(TEXT PASSAGE)
————————

It's not just Republican officials who pose potential roadblocks to increased taxes on the rich.
"Texas voters
overwhelmingly passed a constitutional amendment in November that would preemptively bar any future efforts by the state to tax wealth or net worth," The Times pointed out. Earlier this month in California, Democratic Gov. Gavin Newsom, who is widely considered a possible 2028 presidential candidate, "rejected the idea of plugging the state's $37.9 billion budget deficit with a wealth tax."
Despite such opposition, polling suggests most Americans want the ultrarich to face tax hikes. Pew Research Center
found last April that 6 in 10 U.S. adults say the feeling that some corporations and wealthy people don't pay their fair share bothers them a lot.
Even three-quarters of millionaires across G20 countries "support higher taxes on wealth to help address the cost-of-living crisis and improve public services,"
according to polling from last week. That survey was released as 260 millionaires and billionaires implored political leaders at the World Economic Forum in Davos, Switzerland to raise taxes on the wealthy.
The Institute for Policy Studies (IPS)
highlighted on social media Wednesday that state lawmakers already have a model proving how such legislation can improve the lives of residents: Massachusetts' Fair Share Amendment, which was passed through a 2022 ballot initiative and requires those with incomes over $1 million to pay a 4% annual surtax.
"A new wealth tax in Massachusetts last year that was expected to raise $1 billion actually raised $1.5 billion, helping to fund green infrastructure, education, and childcare," IPS said in response to the
Times reporting.
Justice Democrats also welcomed news of the state-level efforts,
saying that "if you want better roads, better schools, better healthcare, better public transit... or just a generally better life, then the best way of funding that is by taxing the ultrawealthy, not allowing them to exploit more tax loopholes."

————————

(EXERCISE DATA)
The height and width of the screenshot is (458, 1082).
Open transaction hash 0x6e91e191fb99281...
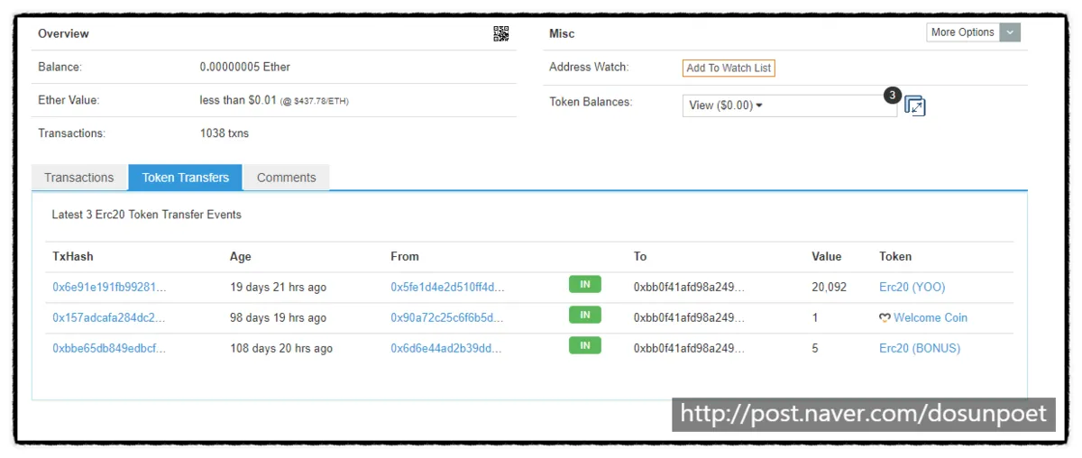(x=109, y=288)
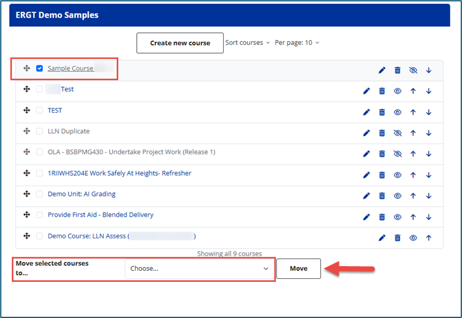Click the pencil edit icon for Sample Course
This screenshot has height=318, width=462.
point(382,70)
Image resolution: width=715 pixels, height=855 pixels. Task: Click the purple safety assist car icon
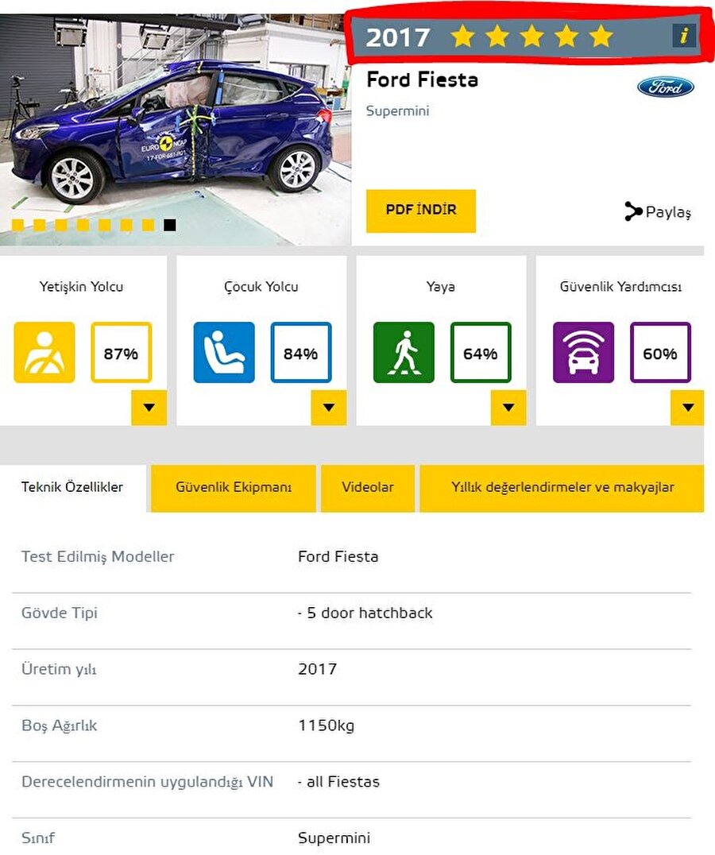coord(583,352)
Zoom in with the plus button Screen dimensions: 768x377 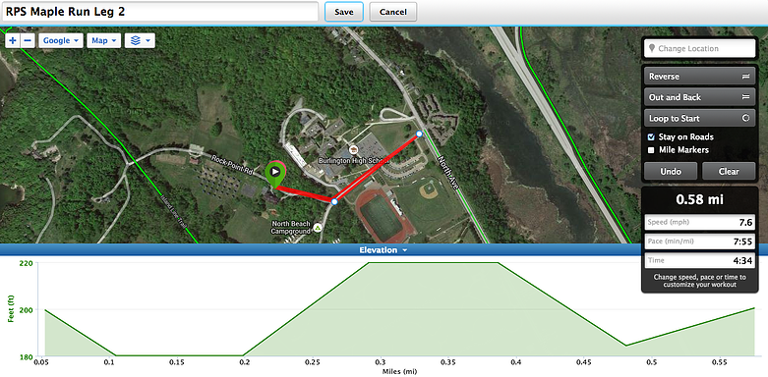(12, 40)
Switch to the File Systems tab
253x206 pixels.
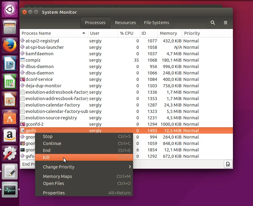pyautogui.click(x=156, y=23)
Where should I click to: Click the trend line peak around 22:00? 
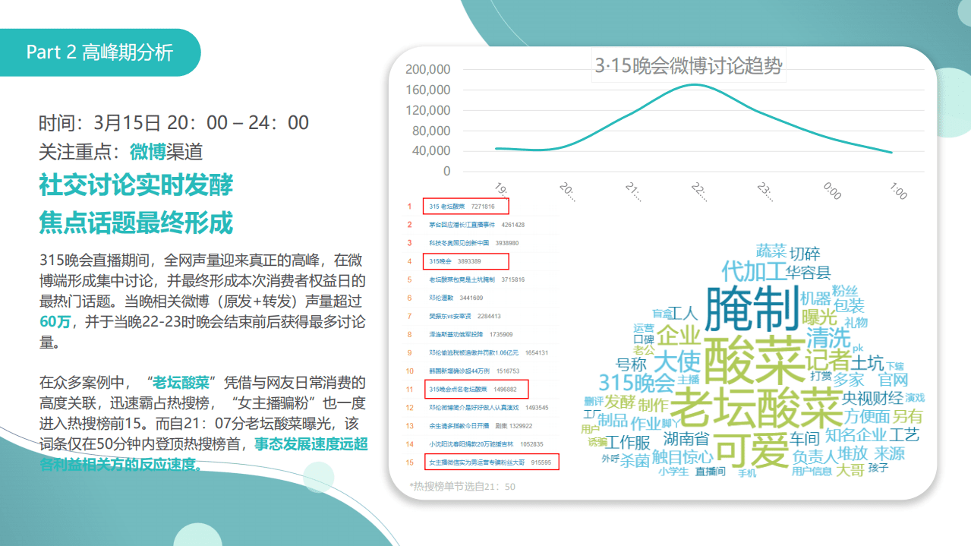[x=695, y=84]
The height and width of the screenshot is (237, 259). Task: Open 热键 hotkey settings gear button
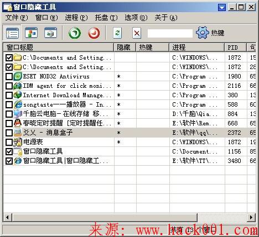click(x=210, y=33)
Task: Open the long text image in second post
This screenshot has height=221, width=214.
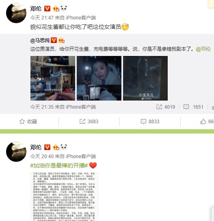Action: tap(65, 197)
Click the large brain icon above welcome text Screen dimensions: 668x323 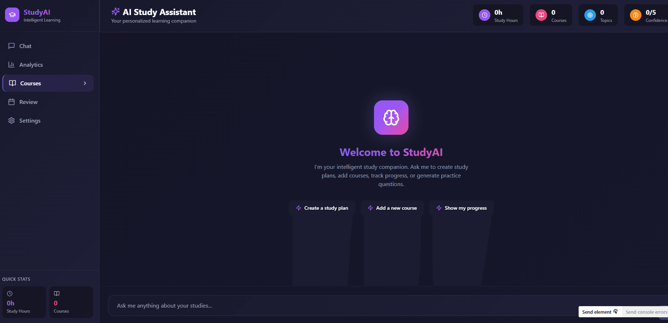(391, 118)
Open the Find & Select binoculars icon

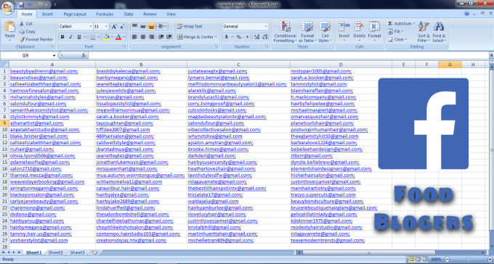(439, 32)
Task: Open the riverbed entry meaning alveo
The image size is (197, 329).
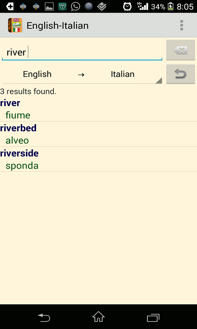Action: click(99, 134)
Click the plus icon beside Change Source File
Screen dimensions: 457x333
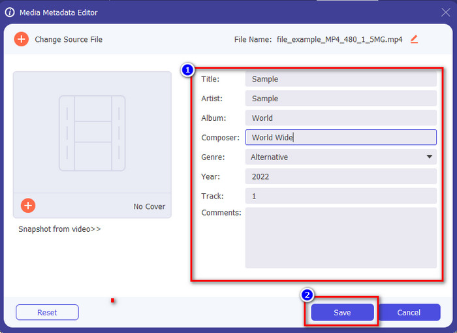point(22,39)
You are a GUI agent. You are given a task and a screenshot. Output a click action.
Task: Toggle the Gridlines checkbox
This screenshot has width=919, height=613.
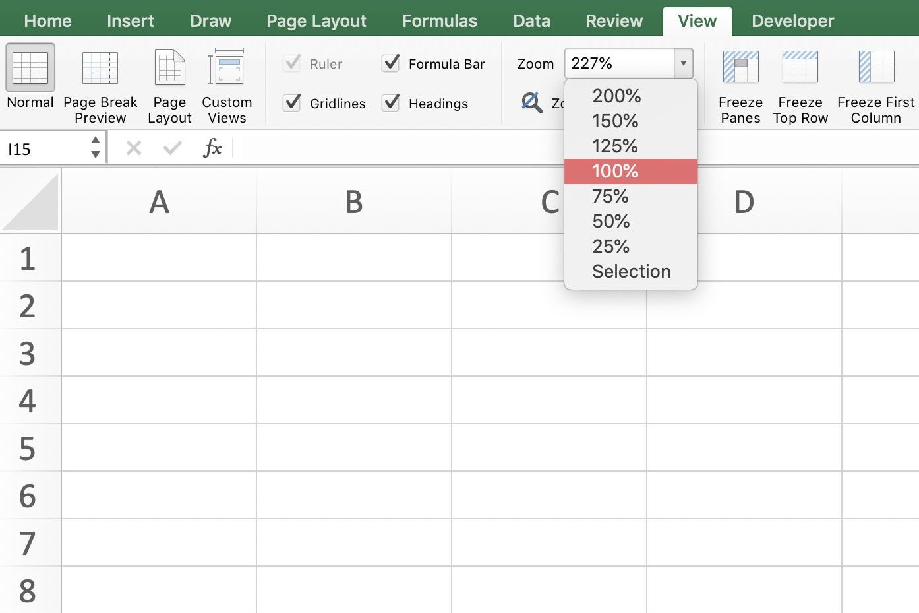click(292, 103)
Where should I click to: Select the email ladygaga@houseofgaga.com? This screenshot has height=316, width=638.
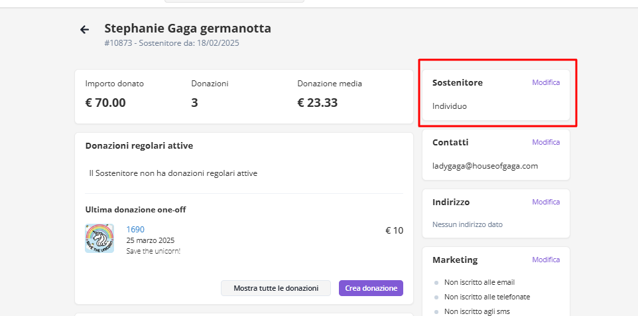pos(485,166)
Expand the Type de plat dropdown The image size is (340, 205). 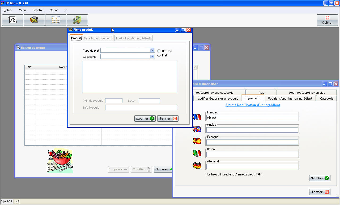tap(152, 50)
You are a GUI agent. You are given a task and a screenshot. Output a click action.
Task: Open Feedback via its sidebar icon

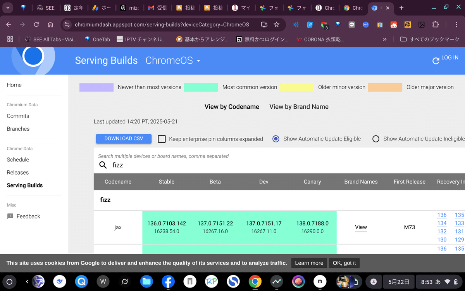point(9,216)
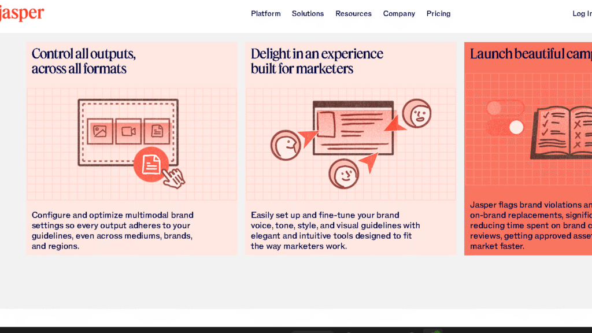Click the Log In link
Viewport: 592px width, 333px height.
tap(581, 13)
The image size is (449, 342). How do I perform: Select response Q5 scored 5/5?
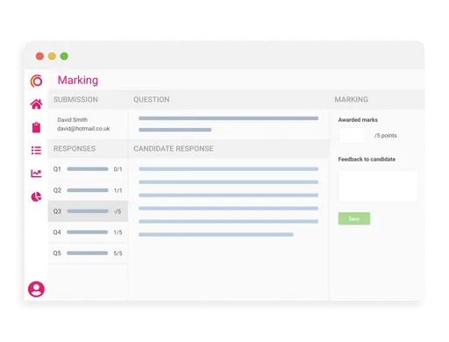click(88, 253)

————————

(WHAT THIS EXERCISE ASKS)
A. Summarize the passage on taxing the wealthy in three sentences.
B. Please quote the passage on taxing the wealthy, starting at "according to polling" and ending at "on the wealthy.".

(RESPONSES BY ITEM NUMBER)
A. Obstacles to higher taxes on the rich come not only from Republican officials but also from Texas voters, who passed a constitutional amendment barring future wealth taxes, and from California Democratic Gov. Gavin Newsom, who rejected using a wealth tax to close the state's $37.9 billion deficit. Polling nonetheless suggests most Americans want the ultrarich to face tax hikes, and three-quarters of millionaires across G20 countries support higher taxes on wealth. The Institute for Policy Studies pointed to Massachusetts' Fair Share Amendment, a 4% surtax on incomes over $1 million that it said raised $1.5 billion instead of the expected $1 billion to fund green infrastructure, education, and childcare.

B.
according to polling from last week. That survey was released as 260 millionaires and billionaires implored political leaders at the World Economic Forum in Davos, Switzerland to raise taxes on the wealthy.